Spike’s soft growl surprised him and he look closely at the vampire. Spike’s voice was gruff as he explained. “Not mad at you, pet. Mad at myself. I called the hospital instead of coming in person. Shouldn’t have done that.” He looked away and Xander leaned forward, trying to see his face. Spike sounded almost… embarrassed? “Didn’t dare come in person, was having a bit of trouble maintaining my human face,” he muttered under his breath, barely loud enough for Xander to hear.

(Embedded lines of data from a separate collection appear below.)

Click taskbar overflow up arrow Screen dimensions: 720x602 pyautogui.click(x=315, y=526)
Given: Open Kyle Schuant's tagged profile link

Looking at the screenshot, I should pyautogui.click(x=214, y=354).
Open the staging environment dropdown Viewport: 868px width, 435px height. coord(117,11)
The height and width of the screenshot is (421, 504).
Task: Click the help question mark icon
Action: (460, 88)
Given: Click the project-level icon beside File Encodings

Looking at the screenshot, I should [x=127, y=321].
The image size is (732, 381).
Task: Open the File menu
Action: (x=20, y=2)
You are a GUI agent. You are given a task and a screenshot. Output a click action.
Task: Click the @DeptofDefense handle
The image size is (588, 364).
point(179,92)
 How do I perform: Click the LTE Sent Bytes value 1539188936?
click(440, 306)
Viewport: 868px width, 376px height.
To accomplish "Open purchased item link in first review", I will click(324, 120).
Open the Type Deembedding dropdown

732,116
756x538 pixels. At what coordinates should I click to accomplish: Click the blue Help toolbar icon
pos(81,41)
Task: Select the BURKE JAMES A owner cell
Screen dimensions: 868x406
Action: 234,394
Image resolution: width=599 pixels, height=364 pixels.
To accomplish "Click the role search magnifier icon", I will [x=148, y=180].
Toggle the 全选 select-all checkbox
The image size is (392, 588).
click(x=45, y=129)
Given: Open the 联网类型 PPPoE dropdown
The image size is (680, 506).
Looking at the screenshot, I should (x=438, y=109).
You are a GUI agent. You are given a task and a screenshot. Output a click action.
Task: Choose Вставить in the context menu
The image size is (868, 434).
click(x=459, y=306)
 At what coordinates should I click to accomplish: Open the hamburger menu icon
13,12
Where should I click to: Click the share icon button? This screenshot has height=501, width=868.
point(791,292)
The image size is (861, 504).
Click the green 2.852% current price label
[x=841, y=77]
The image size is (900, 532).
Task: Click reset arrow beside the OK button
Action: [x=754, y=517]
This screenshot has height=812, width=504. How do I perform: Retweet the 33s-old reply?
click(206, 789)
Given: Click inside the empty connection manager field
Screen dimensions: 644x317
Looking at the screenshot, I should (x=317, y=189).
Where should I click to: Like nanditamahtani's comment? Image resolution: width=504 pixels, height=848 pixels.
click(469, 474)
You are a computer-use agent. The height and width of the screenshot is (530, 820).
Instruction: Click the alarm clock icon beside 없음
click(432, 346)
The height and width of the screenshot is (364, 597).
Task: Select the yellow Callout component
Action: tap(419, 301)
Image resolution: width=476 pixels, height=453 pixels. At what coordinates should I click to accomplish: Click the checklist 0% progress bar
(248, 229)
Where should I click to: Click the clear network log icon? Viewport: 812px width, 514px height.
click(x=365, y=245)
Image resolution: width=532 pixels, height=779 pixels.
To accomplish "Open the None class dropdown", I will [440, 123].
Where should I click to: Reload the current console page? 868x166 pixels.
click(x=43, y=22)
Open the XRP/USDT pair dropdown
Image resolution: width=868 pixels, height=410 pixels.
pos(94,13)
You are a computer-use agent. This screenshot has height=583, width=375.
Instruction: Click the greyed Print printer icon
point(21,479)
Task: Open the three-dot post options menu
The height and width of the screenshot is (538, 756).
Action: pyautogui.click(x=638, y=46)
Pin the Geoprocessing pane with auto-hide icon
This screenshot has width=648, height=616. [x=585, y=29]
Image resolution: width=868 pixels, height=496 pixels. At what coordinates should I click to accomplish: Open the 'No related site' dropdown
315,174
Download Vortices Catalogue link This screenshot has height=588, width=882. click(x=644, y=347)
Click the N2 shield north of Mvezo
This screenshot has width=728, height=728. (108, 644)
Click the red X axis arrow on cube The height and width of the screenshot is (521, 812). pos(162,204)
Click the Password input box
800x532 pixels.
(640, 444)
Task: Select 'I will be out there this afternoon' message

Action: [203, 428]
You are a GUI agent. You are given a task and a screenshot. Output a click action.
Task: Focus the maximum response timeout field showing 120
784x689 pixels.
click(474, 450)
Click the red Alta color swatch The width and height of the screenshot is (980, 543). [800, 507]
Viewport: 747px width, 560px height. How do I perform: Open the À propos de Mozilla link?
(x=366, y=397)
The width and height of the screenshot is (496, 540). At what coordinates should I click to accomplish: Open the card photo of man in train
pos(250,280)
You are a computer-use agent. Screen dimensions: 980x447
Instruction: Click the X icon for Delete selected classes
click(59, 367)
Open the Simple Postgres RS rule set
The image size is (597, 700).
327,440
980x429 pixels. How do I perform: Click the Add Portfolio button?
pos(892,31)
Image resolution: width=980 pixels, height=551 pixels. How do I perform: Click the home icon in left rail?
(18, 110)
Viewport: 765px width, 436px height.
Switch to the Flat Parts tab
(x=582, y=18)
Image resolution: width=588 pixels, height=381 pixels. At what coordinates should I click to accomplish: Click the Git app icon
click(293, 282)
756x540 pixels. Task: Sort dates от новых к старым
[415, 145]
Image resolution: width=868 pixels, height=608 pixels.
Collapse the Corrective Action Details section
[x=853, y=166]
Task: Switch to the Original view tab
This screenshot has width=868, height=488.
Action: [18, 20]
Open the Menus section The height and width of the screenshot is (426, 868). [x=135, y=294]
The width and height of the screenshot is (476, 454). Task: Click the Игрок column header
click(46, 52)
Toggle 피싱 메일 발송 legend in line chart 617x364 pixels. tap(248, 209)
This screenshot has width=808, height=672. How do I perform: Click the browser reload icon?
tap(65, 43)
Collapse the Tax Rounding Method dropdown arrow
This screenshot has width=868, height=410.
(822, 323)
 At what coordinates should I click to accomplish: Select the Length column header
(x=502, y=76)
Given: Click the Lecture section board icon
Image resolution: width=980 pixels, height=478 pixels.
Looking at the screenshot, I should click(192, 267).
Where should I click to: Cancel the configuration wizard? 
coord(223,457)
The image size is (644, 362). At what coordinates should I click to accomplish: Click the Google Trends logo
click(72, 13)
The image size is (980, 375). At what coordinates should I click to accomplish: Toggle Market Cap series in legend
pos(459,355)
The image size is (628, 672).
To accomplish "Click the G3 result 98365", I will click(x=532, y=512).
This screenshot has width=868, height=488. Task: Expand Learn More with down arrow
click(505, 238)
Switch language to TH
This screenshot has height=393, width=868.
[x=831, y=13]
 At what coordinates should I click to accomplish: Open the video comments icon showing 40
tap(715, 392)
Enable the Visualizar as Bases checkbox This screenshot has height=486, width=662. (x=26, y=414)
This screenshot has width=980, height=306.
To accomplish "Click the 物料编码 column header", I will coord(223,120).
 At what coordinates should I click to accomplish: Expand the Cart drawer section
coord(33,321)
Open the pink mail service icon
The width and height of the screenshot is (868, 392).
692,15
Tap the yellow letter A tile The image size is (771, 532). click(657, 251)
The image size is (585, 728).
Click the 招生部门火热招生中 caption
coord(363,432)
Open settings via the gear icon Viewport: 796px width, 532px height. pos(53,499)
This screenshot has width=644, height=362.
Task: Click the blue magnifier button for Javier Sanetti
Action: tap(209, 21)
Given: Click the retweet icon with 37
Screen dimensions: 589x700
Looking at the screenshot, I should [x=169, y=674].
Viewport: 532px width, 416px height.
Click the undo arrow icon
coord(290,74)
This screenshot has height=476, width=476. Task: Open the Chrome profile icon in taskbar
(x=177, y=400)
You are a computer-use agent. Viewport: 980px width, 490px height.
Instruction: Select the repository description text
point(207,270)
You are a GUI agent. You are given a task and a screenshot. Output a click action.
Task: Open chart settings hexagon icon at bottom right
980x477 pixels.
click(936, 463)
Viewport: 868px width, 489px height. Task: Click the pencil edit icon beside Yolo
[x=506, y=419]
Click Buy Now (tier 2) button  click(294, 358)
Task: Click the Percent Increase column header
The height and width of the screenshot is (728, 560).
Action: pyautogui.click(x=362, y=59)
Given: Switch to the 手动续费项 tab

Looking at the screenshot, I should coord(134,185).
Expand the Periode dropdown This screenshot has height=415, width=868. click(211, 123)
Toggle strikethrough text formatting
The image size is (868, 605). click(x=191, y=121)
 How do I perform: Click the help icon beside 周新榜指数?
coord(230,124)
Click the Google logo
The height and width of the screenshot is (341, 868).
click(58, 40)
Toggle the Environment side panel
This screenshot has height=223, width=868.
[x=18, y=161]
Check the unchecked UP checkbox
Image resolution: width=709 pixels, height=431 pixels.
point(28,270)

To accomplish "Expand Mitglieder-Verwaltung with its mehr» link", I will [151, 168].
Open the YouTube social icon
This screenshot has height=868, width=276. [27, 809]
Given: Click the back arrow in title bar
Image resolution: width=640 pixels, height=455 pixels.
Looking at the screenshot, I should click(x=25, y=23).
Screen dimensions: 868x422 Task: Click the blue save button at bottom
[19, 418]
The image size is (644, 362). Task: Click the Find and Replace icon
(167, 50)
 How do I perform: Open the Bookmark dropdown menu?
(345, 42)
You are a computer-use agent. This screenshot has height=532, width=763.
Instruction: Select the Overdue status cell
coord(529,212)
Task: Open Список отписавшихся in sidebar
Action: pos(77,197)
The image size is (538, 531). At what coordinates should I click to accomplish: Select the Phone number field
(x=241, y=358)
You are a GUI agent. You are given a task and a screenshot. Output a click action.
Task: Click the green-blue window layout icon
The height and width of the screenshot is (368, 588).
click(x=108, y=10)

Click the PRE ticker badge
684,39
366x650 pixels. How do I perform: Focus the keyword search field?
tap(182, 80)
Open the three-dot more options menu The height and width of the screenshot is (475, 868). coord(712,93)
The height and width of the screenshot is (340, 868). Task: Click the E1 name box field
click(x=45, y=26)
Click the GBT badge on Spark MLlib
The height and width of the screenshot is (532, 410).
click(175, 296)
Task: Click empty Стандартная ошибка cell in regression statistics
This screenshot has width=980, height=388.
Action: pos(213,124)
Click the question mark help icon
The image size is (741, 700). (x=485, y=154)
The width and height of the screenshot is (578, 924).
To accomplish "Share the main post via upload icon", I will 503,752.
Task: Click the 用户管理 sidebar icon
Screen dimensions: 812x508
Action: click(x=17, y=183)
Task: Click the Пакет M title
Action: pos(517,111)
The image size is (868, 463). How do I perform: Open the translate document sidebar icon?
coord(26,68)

Xander digested that. Spike was so upset he couldn’t keep control? A smile spread slowly across his face and he was beaming when Spike looked back at him. Spike narrowed his eyes at him. “Hasn’t happened in public since I was a fledge and we’re not talking about it again, right?”
Xander nodded. It didn’t matter that Spike was embarrassed by it. Whether it was due to anger at Angelus or worry for Xander, either way it showed how much Spike cared about him. He snuggled back into Spike’s side, tucking the memory away to savor later.